A FALÁCIA DO ESPANTALHO - Xadrez na Política
Segunda, 24 de junho de 2024, 15:44
Xadrez na Política

A FALÁCIA DO ESPANTALHO

A “falácia do espantalho” consiste em deturpar o argumento de outrem e, assim, utilizá-lo para atacar, enganar e desmoralizar o interlocutor/adversári

ARNALDO EUGÊNIO

DOUTOR EM ANTROPOLOGIA

Depois das convenções partidárias - entre 20 de julho e 5 de agosto de 2024 -, que irão deliberar sobre as candidatas e os candidatos aos cargos de prefeito, vice-prefeito (majoritários) e vereadores (proporcionais) nas eleições municipais, o eleitorado brasileiro deve focar atenção às nuances das campanhas, aos discursos políticos e às possíveis “moralidades fake news” que se apresentarão. Isso para não ser seduzido por “falácias de espantalhos” ou por um “canto da sereia do irracional”, ou por mentiras, engodos, e propostas ilusórias em troca de votos.

A “falácia do espantalho” consiste em deturpar o argumento de outrem e, assim, utilizá-lo para atacar, enganar e desmoralizar o interlocutor/adversário. Em tempos de campanhas eleitorais, o candidato mentiroso ou a candidata mentirosa não é um estranho para os munícipes. Pois, são aqueles que usam de discursos fraudulentos e ilusórios para omitir as verdadeiras intenções por trás ou embasam a sua candidatura política.

Na política, como nas demais relações interpessoais, a mentira (ou peta) vincula-se à mesma mentalidade humana relacionada à política, ou seja, a imaginação. Segundo, Hannah Arendt (1906-1975), “[...] o problema com a mentira e o engodo é que só são eficientes se o mentiroso e o impostor têm uma clara ideia da verdade que estão tentando esconder”. Isto acontece porque a verdade, mesmo que não prevaleça em público, tem uma primazia inerradicável sobre qualquer falsidade. Ou seja, a verdade sempre, nem cedo nem tarde, prevalecerá sobre a mentira.

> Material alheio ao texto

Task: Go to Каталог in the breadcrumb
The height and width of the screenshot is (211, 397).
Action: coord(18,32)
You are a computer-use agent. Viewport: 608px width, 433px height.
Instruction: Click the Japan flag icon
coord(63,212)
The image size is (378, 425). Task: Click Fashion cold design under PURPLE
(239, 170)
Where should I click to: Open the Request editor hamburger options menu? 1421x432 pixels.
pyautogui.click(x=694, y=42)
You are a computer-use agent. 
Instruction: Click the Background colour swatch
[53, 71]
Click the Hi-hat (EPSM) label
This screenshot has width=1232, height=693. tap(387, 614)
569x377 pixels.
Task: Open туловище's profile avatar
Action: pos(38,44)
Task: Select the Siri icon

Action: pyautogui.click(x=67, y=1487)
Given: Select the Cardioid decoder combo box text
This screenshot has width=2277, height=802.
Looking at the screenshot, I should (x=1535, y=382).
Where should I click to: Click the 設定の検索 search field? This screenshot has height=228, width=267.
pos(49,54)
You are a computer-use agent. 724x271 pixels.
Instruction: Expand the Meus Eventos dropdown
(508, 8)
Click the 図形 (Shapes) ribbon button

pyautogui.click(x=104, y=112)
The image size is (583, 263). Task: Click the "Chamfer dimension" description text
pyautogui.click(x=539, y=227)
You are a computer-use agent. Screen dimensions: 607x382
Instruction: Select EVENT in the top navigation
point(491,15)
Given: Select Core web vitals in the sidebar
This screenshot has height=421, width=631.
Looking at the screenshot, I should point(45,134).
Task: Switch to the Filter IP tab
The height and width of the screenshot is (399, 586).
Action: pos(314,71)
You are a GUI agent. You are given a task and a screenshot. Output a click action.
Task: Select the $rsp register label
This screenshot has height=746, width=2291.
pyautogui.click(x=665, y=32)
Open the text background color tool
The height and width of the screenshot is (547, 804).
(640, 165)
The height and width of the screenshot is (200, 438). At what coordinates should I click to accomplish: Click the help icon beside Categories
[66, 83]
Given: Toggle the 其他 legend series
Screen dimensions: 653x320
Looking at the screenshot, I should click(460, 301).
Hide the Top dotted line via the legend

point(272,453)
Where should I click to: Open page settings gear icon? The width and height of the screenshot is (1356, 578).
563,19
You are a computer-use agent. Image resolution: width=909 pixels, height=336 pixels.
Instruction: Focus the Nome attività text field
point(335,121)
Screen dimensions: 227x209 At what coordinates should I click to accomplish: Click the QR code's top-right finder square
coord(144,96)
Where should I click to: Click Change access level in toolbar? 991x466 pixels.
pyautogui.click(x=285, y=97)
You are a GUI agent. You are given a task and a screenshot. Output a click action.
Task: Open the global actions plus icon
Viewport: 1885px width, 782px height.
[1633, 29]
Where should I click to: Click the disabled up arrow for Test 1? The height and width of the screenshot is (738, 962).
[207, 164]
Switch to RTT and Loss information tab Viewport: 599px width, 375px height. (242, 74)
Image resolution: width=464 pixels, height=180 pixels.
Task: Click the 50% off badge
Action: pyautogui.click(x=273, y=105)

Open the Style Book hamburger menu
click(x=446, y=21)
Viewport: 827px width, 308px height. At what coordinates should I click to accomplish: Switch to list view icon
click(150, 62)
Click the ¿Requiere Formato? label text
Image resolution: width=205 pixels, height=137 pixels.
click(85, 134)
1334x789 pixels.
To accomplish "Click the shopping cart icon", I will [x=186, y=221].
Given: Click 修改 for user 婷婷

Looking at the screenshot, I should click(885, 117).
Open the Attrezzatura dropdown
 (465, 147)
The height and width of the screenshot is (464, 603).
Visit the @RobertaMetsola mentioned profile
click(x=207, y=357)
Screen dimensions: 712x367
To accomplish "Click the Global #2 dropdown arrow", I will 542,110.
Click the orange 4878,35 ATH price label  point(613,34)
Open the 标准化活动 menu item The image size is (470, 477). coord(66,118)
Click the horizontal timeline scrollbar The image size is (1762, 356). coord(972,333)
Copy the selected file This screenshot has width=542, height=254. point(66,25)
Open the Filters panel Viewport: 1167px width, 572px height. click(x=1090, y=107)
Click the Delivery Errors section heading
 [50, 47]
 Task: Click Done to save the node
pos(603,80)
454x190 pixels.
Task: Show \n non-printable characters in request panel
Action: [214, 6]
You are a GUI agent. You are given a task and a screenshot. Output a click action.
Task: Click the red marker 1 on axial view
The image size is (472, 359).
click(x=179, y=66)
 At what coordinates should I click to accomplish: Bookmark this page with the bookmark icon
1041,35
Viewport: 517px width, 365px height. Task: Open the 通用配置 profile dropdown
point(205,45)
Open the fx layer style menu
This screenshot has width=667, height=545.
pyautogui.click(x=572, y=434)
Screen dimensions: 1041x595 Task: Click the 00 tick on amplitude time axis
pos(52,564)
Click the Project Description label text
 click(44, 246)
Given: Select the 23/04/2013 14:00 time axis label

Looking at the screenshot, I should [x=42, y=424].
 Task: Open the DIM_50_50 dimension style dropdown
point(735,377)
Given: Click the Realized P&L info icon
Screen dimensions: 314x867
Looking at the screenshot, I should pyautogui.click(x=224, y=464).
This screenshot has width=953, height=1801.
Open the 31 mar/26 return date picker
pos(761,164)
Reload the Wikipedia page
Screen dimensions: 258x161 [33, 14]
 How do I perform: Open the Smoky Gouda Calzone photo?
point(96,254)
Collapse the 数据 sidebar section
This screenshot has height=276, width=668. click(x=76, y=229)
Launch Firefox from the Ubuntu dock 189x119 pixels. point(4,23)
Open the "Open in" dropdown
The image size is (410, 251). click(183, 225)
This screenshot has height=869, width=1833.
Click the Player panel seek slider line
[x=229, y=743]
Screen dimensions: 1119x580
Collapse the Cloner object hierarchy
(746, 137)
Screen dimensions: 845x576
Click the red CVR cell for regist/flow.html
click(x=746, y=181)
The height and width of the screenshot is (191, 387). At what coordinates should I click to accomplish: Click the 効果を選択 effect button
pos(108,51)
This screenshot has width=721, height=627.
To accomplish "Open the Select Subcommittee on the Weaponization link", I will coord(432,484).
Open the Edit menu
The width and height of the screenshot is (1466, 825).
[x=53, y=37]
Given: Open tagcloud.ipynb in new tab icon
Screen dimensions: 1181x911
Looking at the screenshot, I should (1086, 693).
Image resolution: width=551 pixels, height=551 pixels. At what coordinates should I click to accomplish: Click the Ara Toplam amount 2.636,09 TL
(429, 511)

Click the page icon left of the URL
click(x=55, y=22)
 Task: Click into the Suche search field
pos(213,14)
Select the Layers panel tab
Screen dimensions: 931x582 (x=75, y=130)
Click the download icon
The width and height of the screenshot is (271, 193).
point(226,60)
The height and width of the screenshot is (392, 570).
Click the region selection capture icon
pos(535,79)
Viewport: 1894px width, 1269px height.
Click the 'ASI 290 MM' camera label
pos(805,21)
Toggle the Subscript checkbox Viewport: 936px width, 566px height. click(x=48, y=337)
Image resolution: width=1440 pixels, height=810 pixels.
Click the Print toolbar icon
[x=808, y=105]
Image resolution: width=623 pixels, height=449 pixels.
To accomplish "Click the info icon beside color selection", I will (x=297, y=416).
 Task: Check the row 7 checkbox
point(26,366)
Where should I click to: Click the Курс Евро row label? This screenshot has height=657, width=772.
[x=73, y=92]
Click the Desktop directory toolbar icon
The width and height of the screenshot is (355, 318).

Nas eleições municipais de 2024, por um lado, muitos candidatos ou candidatas a cargos majoritários – prefeito ou prefeita –, que querem se eleger são pessoas de posturas e de índoles duvidosas, cuja expressão “tranqueira” ou “mal caráter” cai muito bem, como uma verdade. E, por outro lado, há uma centena de candidatos e de candidatas à reeleição que já estão sob suspeição ou condenação por fraude, roubo, corrupção e ato incompatível com a dignidade, bem como a faltar com o decoro na sua conduta pública.

Além disso, há dezenas de gestores municipais o Brasil que não podem sequer disputar uma reeleição, pois já foram cassadas – com uma condenação criminal transitada em julgado – em decorrência de crime de improbidade administrativa. E outras dezenas de gestores estão administrando a cidade sob forte tensão e através de recurso de liminar judicial, devido à vinculação com diversos escândalos de desvios e/ou roubalheira de dinheiro público.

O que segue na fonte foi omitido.